The ACTG study was 4 times longer and 7.5 times bigger than the Spanish/Italian randomized trial [1], but it included three arms instead of two. The ACTG randomized treatment-naive people with relatively advanced HIV infection (median CD4 count 182, median viral load 100,000 copies) to efavirenz or lopinavir/ritonavir plus two nucleosides, or to efavirenz plus the PIs without nucleosides. Like both studies discussed above, ACTG 5142 relied on the old capsule formulation of lopinavir/ritonavir. Investigators used 3TC with either AZT, extended-release d4T, or tenofovir.
 
References
1. Echeverria P, Carosi G, Galves J, et al. Similar antiviral efficacy and tolerability between efavirenz and lopinavir/ritonavir, administered with abacavir/lamivudine (Kivexa), in naive patients: a multicentre, randomized study. 8th International Congress on Drug Therapy in HIV Infection, November 12-16, 2006, Glasgow. Abstract P7.

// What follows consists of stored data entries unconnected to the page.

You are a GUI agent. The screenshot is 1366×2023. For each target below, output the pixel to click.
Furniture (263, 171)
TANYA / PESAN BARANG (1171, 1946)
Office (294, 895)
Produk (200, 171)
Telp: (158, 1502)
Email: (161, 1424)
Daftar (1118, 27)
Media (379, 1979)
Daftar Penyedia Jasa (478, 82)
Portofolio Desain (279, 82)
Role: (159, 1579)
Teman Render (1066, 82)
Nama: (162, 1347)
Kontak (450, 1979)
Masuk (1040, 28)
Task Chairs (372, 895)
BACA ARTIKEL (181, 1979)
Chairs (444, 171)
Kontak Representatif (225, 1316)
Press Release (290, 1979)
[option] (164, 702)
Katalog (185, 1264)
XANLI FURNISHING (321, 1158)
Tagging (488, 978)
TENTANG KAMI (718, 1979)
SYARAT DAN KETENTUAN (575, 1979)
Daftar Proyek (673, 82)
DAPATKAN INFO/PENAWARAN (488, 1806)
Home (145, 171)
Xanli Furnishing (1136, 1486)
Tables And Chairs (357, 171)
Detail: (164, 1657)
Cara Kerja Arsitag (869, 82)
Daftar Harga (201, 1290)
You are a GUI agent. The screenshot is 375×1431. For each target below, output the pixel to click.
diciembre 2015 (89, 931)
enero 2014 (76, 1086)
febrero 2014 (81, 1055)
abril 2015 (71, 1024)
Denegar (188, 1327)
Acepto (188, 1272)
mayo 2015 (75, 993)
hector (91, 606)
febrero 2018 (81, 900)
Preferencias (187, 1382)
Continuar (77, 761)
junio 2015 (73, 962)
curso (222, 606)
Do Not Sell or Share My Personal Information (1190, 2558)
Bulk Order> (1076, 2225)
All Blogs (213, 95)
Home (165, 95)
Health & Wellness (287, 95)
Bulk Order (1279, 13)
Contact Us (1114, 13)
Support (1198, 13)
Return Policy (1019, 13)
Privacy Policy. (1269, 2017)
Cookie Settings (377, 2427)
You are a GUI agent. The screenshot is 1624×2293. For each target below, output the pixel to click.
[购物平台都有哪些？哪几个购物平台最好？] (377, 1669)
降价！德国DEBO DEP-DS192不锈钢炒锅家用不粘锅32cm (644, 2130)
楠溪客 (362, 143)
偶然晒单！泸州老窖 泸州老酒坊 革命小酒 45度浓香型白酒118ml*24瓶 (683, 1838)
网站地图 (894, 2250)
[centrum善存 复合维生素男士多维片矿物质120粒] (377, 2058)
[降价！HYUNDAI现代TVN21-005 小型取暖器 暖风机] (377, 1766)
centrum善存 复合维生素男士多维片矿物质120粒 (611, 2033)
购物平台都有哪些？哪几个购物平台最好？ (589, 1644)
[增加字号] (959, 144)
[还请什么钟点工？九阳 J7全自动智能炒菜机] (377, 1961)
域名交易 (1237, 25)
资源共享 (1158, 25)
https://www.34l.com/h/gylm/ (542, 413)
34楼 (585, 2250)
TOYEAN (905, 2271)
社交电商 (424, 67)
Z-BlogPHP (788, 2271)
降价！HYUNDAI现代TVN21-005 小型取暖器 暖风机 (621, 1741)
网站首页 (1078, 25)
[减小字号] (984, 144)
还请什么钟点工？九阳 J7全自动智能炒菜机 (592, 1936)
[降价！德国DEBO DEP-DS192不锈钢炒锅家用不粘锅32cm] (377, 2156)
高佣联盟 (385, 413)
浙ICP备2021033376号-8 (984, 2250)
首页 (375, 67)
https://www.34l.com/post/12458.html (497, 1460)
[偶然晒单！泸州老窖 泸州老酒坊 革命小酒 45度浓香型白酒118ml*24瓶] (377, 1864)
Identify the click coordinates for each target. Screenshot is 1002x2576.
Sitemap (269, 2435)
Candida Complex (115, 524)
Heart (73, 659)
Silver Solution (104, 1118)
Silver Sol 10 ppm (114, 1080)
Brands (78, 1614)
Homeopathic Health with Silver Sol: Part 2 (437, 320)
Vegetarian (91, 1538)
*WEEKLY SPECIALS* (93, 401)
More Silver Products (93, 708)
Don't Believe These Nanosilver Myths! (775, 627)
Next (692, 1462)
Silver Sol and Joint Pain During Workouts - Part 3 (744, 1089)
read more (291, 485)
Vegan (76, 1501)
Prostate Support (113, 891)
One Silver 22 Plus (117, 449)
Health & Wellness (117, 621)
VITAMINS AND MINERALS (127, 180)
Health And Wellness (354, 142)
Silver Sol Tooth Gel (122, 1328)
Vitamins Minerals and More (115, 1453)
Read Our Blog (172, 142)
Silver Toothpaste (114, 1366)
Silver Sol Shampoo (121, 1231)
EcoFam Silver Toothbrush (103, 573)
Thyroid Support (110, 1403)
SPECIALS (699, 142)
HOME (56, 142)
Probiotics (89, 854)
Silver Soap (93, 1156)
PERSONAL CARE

2. Pulido F, Arribas J, Moreno S, et al. Similar virologic and immunologic response to efavirenz or lopinavir/ritonavir-based HAART in a large cohort of antiretroviral-naive patients with advanced HIV infection. 8th International Congress on Drug Therapy in HIV Infection, November 12-16, 2006, Glasgow. Abstract P9.
3. Riddler SA, Haubrich R, DiRienzo G, et al. A prospective, randomized, phase III trial of NRTI-, PI-, and NNRTI-sparing regimens for initial treatment of HIV infection--ACTG 5142. XVI International AIDS Conference. August 13-18, 2006. Toronto. Abstract THLB0204.